• **Exercise data**:

^^^^^^^^^^^^^^^^

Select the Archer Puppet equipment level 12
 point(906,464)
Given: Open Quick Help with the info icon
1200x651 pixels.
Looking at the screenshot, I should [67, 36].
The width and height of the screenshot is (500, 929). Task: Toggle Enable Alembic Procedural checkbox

^^^^^^^^^^^^^^^^

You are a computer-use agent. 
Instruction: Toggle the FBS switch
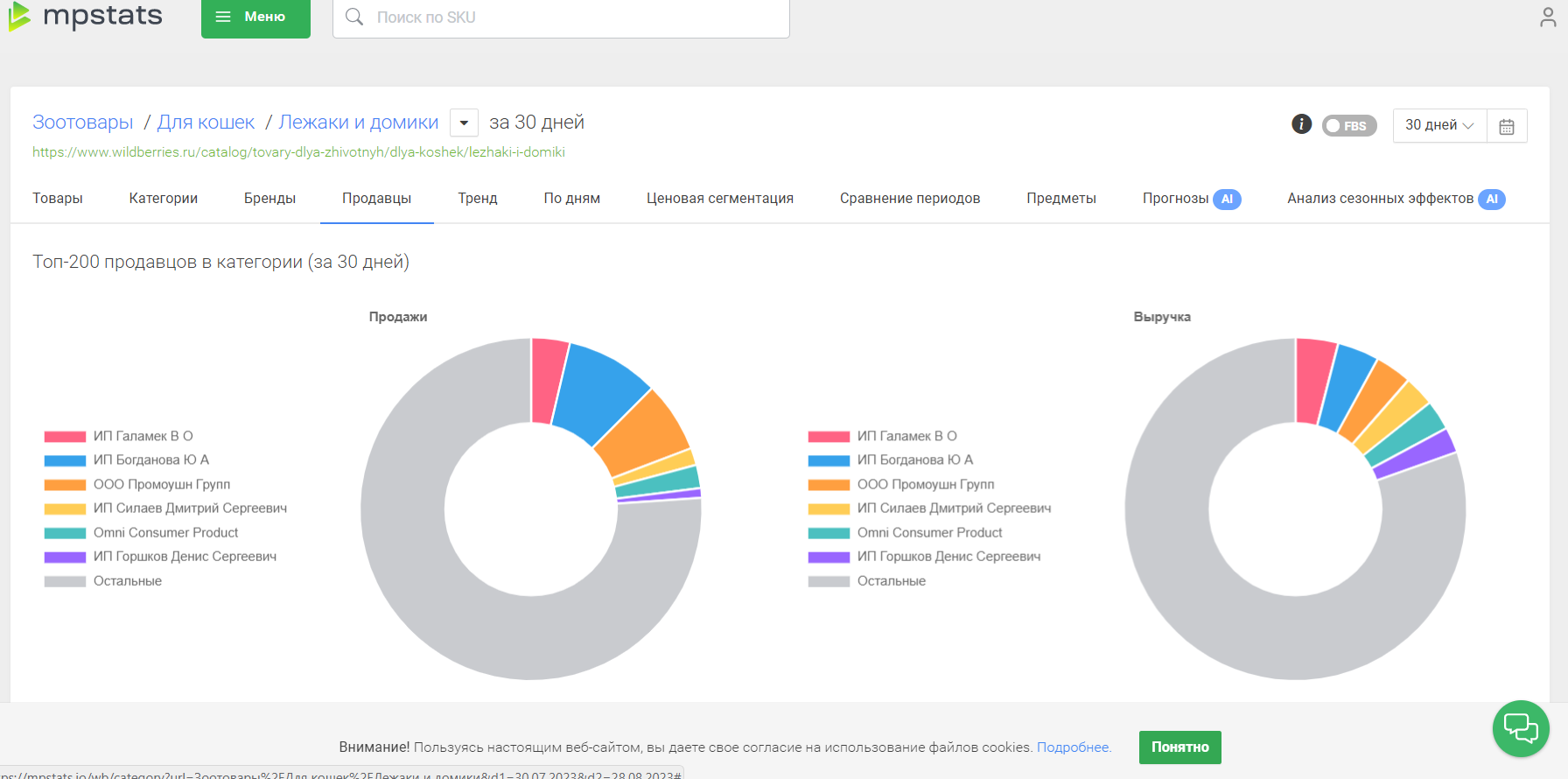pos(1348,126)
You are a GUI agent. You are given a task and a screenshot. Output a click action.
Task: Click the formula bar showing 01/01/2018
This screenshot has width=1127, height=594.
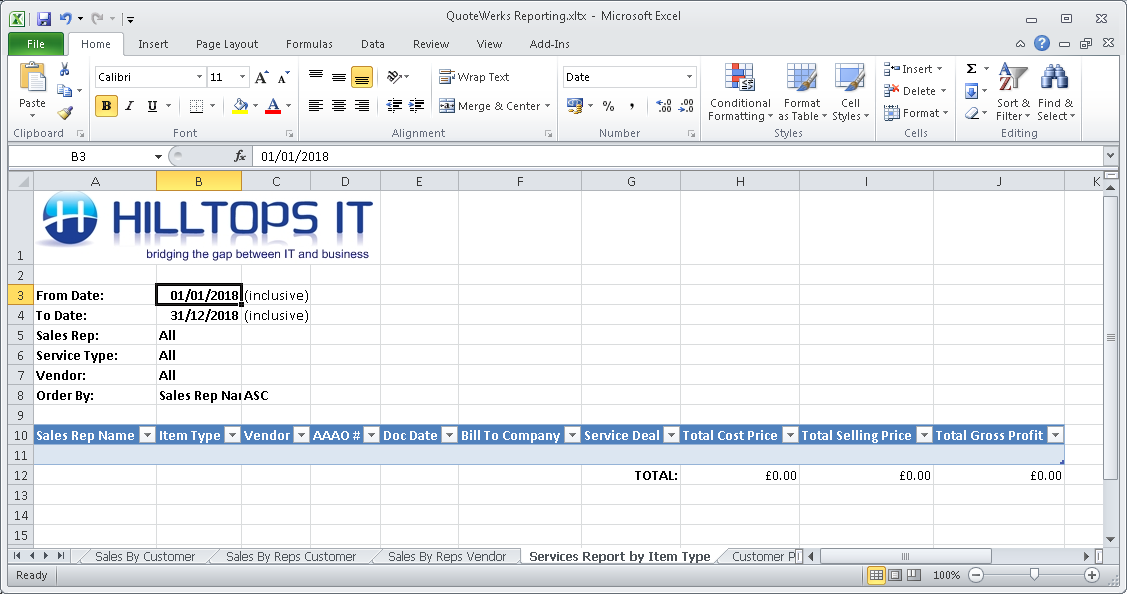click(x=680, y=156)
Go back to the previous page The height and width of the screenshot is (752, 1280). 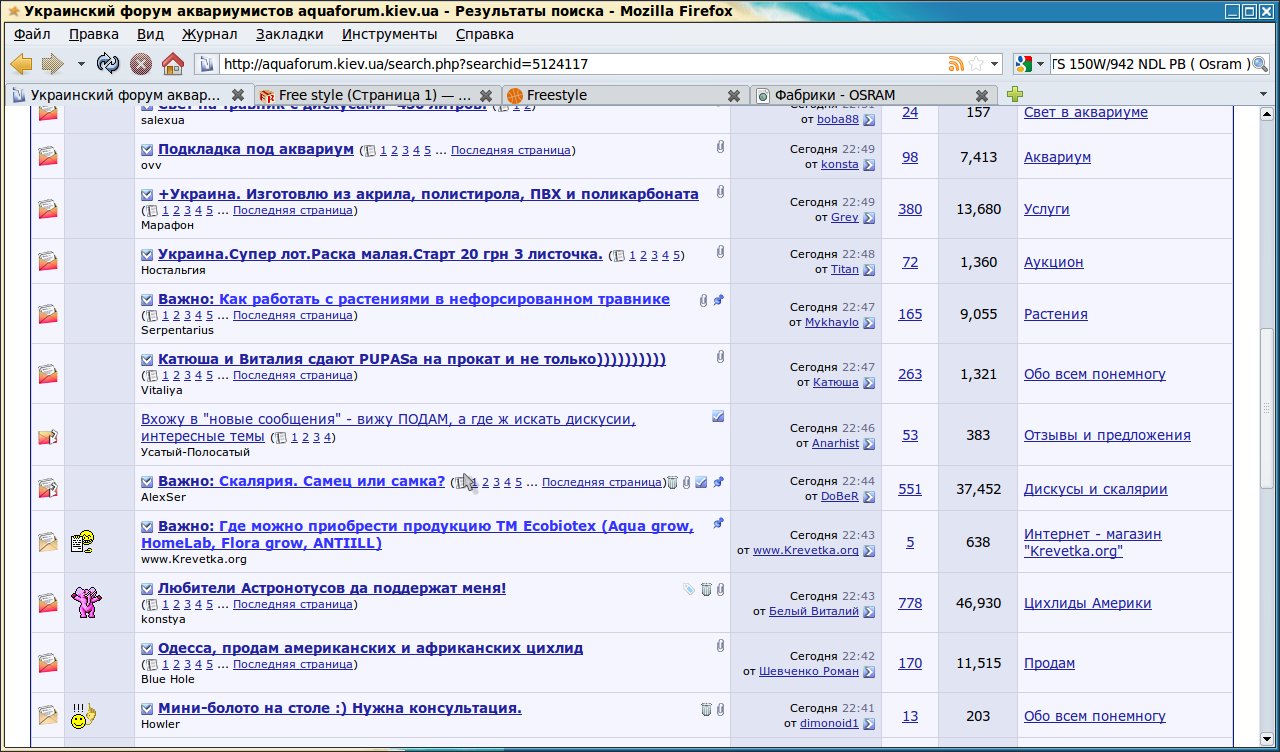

^^^^^^^^^^^^^^^^

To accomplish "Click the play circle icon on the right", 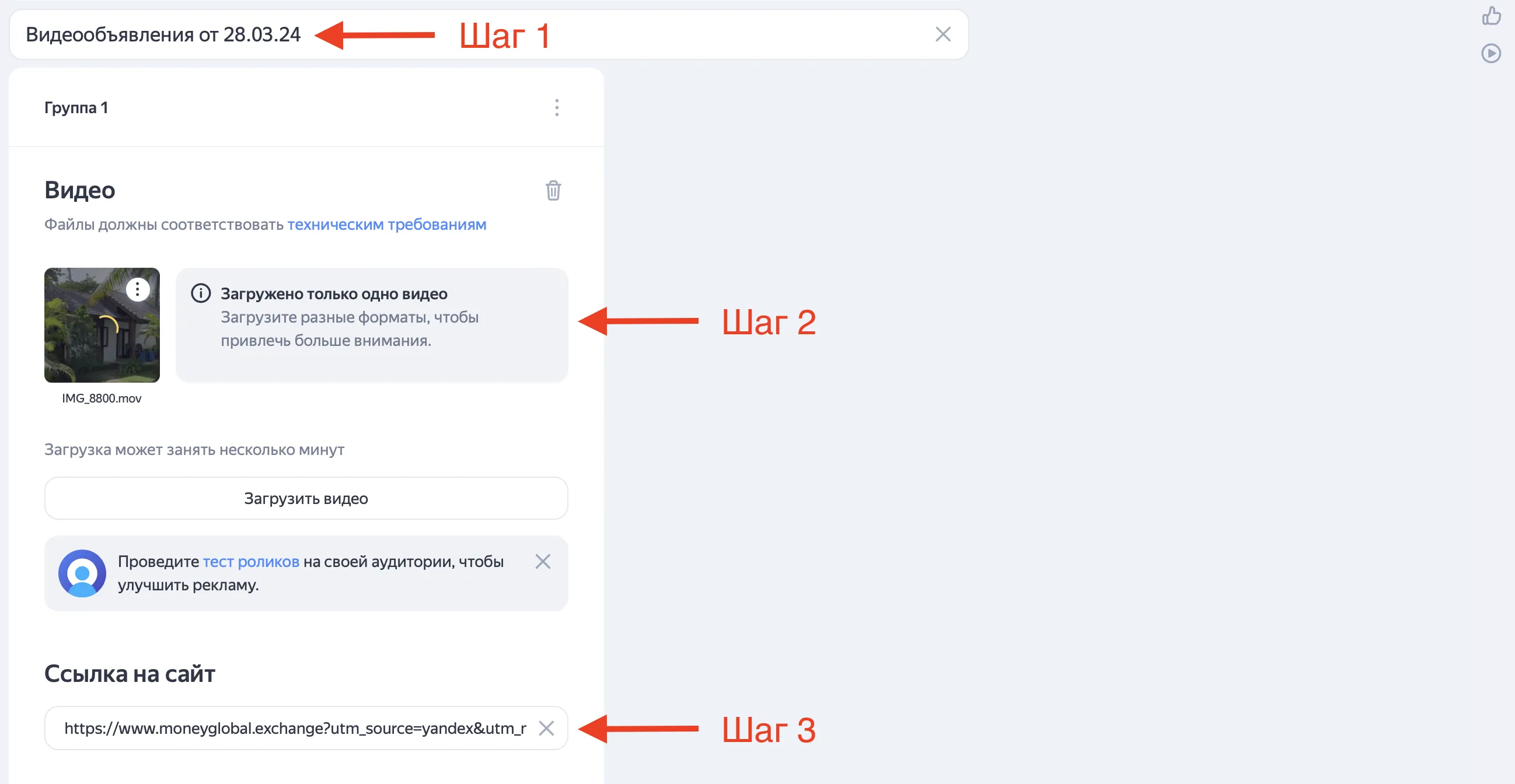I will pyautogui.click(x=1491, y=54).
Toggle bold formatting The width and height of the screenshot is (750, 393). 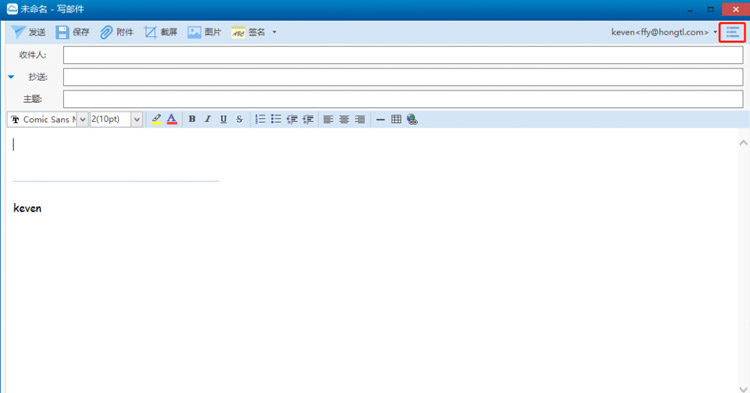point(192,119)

^^^^^^^^^^^^^^^^

• **Exercise**: Set down, exactly as written above, each line from the one with "This screenshot has width=1127, height=594." through the one with "Go back to the", and skip the pictures.

• **Solution to this task**:
This screenshot has width=1127, height=594.
click(x=680, y=156)
Go back to the previous page The height and width of the screenshot is (752, 1280). 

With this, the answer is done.